April 30, 2017

MEDIATION

DIFFERENT KINDS OF MEDIATION

There are 3 different kinds of mediation you may hear about in the family law court:

1. DSO: (Free) Daily Settlement Officers are volunteer lawyers who come to the courthouse and your judge may send you to that person to try to settle your case on the day of your hearing after one or both of you have already filed court papers potentially filled with allegations about the other spouse.

 

MEDIATION

2. Conciliation Court: (Free) Mandatory mediation at the courthouse by a therapist which is required before the judge can talk to you about a request that either parent has made regarding custody or visitation.

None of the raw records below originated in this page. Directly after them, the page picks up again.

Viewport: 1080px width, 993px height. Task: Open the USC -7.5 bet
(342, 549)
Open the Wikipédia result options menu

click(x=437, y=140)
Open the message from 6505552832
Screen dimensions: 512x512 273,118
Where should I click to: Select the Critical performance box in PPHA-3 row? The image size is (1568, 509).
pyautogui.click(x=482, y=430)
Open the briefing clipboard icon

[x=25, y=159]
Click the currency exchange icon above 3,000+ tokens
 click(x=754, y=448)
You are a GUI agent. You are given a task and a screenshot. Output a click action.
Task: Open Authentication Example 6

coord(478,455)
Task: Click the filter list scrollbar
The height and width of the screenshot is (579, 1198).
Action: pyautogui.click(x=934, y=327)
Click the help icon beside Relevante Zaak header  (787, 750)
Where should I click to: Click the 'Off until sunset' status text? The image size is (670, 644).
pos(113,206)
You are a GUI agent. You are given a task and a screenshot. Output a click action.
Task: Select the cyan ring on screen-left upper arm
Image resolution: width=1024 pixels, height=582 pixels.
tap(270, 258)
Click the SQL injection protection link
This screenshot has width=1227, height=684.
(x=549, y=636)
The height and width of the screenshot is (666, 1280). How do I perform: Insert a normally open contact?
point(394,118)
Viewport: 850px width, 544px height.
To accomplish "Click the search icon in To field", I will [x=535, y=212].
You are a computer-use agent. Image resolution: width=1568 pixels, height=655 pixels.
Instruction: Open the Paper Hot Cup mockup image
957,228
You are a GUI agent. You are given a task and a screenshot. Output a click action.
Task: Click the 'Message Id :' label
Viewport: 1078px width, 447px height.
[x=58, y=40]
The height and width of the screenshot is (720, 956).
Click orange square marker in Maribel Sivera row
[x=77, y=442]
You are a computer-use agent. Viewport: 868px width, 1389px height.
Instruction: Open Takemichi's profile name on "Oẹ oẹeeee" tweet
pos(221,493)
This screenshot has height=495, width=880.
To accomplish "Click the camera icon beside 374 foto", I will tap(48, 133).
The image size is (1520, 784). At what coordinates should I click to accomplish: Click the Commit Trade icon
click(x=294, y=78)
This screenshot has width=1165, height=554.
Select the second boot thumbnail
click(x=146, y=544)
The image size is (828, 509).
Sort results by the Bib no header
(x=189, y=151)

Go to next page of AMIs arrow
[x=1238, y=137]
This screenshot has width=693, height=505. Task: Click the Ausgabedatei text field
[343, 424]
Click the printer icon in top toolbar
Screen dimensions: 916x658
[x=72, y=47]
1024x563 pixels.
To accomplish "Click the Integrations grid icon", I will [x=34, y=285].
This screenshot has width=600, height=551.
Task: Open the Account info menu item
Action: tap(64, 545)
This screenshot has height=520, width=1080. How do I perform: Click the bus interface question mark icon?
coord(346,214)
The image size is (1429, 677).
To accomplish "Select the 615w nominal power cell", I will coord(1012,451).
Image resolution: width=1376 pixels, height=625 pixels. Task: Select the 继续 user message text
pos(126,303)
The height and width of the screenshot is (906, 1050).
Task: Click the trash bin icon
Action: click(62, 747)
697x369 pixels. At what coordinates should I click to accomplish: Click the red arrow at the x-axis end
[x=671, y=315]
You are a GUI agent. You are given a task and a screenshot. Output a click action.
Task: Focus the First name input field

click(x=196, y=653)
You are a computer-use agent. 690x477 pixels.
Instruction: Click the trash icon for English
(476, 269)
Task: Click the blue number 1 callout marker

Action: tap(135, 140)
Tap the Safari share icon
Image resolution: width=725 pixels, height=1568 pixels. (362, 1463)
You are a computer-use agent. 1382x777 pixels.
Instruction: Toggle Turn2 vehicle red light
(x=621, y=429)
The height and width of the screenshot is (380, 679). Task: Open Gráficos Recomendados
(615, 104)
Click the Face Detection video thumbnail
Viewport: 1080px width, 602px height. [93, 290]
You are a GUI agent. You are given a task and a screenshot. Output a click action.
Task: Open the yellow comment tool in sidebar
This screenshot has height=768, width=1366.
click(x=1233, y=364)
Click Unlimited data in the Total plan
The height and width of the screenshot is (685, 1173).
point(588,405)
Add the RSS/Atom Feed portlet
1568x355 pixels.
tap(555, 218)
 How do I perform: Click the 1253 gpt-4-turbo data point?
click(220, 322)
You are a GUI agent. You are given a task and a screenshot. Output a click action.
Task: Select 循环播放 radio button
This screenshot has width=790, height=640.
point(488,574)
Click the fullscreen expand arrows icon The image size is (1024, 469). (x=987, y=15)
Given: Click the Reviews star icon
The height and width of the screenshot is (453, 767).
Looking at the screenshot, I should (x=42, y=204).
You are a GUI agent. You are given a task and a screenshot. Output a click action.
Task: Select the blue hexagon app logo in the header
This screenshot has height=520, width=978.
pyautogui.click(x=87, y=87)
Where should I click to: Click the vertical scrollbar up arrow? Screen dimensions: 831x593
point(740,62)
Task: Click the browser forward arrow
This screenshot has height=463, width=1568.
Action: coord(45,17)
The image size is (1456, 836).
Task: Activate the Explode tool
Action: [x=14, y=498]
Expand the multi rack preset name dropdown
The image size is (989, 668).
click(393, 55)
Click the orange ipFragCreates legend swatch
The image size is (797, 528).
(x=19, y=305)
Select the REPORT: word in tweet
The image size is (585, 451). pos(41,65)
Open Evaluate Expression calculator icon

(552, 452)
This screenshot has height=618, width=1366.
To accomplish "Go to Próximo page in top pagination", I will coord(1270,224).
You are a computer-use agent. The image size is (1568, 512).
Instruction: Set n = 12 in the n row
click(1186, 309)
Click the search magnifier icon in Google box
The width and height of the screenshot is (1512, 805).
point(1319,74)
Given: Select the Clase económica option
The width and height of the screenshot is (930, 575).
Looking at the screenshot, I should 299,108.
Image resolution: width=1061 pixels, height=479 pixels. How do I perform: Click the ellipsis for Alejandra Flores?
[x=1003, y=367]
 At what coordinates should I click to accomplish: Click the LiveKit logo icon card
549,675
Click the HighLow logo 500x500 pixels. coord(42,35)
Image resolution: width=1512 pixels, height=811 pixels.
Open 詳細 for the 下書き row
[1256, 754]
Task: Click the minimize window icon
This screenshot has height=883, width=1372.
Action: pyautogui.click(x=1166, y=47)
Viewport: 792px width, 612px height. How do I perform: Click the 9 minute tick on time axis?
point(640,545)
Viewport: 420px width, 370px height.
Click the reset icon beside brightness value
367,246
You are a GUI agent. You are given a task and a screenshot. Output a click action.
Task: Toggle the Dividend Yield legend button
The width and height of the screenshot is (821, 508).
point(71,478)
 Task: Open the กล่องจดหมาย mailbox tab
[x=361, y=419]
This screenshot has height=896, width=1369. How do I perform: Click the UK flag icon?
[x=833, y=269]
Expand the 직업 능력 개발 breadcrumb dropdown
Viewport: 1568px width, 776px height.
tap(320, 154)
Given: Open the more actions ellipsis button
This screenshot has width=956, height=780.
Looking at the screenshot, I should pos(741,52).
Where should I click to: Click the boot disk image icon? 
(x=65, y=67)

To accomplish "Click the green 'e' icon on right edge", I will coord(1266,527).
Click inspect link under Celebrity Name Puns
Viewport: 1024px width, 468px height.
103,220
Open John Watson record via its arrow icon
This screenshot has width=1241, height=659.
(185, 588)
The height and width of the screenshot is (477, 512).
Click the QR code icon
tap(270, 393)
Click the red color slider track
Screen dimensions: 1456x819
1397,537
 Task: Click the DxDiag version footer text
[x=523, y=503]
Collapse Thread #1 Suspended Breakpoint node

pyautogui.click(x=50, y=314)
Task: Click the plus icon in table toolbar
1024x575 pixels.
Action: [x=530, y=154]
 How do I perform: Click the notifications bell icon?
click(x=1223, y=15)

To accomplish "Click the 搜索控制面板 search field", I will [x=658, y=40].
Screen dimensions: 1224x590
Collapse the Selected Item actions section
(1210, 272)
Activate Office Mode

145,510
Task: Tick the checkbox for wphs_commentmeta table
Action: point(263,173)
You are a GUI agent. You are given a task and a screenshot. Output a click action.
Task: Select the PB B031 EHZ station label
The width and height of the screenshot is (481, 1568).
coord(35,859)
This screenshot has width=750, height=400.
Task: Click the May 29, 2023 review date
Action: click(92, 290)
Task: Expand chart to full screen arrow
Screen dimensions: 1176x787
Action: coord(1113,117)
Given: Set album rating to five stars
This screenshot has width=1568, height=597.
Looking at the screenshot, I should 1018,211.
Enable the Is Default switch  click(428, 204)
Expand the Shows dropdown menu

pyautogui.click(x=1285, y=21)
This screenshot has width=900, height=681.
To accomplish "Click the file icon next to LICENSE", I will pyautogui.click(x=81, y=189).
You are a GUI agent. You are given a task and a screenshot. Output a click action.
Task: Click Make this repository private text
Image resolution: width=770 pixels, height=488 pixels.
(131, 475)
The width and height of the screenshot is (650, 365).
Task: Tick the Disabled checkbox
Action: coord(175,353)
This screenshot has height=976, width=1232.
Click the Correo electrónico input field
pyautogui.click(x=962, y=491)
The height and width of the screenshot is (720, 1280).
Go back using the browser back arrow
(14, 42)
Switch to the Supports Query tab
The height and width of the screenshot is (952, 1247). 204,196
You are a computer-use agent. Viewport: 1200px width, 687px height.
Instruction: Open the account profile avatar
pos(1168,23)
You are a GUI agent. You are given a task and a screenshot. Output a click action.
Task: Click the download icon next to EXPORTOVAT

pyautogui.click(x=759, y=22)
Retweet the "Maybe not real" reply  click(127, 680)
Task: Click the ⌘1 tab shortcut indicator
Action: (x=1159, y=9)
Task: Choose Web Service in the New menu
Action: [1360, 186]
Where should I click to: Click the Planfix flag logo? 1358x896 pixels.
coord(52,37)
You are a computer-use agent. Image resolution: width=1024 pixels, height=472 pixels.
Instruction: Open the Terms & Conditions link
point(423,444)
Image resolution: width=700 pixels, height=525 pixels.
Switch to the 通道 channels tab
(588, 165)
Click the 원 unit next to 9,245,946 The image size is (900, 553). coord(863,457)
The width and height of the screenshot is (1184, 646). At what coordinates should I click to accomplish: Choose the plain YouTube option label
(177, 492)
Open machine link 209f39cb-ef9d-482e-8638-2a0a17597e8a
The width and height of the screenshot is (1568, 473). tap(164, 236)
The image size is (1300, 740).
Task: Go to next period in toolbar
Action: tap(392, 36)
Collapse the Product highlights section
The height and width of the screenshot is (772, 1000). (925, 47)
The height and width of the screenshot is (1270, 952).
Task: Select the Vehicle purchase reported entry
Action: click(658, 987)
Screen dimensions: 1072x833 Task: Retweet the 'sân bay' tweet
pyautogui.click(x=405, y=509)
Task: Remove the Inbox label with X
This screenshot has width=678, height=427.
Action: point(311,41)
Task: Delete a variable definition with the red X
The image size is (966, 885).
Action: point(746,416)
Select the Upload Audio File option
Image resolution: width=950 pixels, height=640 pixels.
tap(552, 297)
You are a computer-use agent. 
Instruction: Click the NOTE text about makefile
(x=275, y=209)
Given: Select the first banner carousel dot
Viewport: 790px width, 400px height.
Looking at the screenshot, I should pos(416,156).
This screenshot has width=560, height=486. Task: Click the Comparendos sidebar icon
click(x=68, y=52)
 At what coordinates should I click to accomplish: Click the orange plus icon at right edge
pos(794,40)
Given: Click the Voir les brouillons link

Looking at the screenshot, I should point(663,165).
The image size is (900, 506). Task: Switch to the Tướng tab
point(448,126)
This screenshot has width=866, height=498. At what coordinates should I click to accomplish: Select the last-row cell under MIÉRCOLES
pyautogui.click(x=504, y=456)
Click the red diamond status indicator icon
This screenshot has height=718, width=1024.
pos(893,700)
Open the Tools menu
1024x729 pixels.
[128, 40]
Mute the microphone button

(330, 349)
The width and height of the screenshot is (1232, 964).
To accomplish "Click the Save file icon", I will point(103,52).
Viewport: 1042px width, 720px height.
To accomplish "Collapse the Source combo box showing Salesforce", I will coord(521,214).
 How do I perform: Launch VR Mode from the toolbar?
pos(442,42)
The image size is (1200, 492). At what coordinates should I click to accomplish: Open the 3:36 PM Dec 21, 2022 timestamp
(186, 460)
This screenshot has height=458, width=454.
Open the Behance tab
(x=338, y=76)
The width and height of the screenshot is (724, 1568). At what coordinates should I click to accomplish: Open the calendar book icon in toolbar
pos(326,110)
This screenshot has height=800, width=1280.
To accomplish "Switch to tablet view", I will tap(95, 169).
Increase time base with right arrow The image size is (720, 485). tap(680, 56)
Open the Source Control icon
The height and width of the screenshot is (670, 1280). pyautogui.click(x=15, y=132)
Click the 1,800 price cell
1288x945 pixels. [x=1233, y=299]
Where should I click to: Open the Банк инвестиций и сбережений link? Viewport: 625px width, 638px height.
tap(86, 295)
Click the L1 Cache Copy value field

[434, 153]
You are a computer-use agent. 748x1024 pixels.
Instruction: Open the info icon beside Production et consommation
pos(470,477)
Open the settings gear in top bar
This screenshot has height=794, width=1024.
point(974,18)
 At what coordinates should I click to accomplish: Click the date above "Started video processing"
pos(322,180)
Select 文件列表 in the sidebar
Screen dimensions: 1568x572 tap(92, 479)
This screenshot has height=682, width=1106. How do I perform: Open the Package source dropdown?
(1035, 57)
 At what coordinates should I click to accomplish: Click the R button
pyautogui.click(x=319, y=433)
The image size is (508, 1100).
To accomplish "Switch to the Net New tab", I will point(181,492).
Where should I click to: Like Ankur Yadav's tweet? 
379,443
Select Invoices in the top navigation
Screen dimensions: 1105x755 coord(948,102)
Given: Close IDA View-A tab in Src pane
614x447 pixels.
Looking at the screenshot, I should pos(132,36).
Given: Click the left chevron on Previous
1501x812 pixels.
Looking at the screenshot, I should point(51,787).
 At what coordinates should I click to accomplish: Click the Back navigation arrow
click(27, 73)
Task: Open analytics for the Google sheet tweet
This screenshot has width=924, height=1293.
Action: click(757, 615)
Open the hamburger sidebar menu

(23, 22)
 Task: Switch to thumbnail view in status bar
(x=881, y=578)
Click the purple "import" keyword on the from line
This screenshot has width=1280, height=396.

These mediators are only allowed to help with custody and visitation (and not child support or any other issues).

 

MEDIATION

3. Private Mediation: (Costs vary) At any time before or during your child custody, legal separation or divorce matter, couples can hire one neutral lawyer (or a non-lawyer) to help resolve all of the issues and concerns, including spousal support, property division, child custody and child support. From our experience, a mediated settlement prior to ever asking for a hearing date almost always costs a fraction of the cost of each spouse hiring an attorney to make court appearances for temporary orders and a trial. In fact, in many cases an entire mediation may cost the same as the initial retainer fee for one single court attorney.

 

CHOOSING YOUR MEDIATOR

There are a few decisions you will need to make in order to settle your case. Besides what method to use (such as co-mediation, mediation and collaborative law), you will need to make sure that you and your mediator and/or lawyer are a good fit. Experience, training and a passion for settlement are all qualities to look for. If you have children, you may want to know whether your mediator has raised any children. In addition, you may have an idea of what you are looking for in a peacemaker, and then change your mind because you have found someone who is a good fit in other ways. For instance, you feel at ease and trust her. This could very well be the most important factor above all others.

 

WHAT'S THE ROLE OF A MEDIATOR?

The role of a mediator is that of a neutral to facilitate discussions leading to your family law agreement. The mediation process will typically have both parties in the same room with the mediator to work out the terms of your divorce or custody agreement. Some people think of a mediator as a referee. Since the mediator is an unbiased neutral, both of you need to meet your neutral mediator together. If one of you goes to meet your mediator alone, the other spouse/partner may feel that the mediator cannot be neutral after meeting without her/him. Therefore, when one of you calls the mediator to schedule an initial consultation, make sure not to discuss your case; just schedule the mediation consultation when it is convenient for both spouses/partners and the mediator.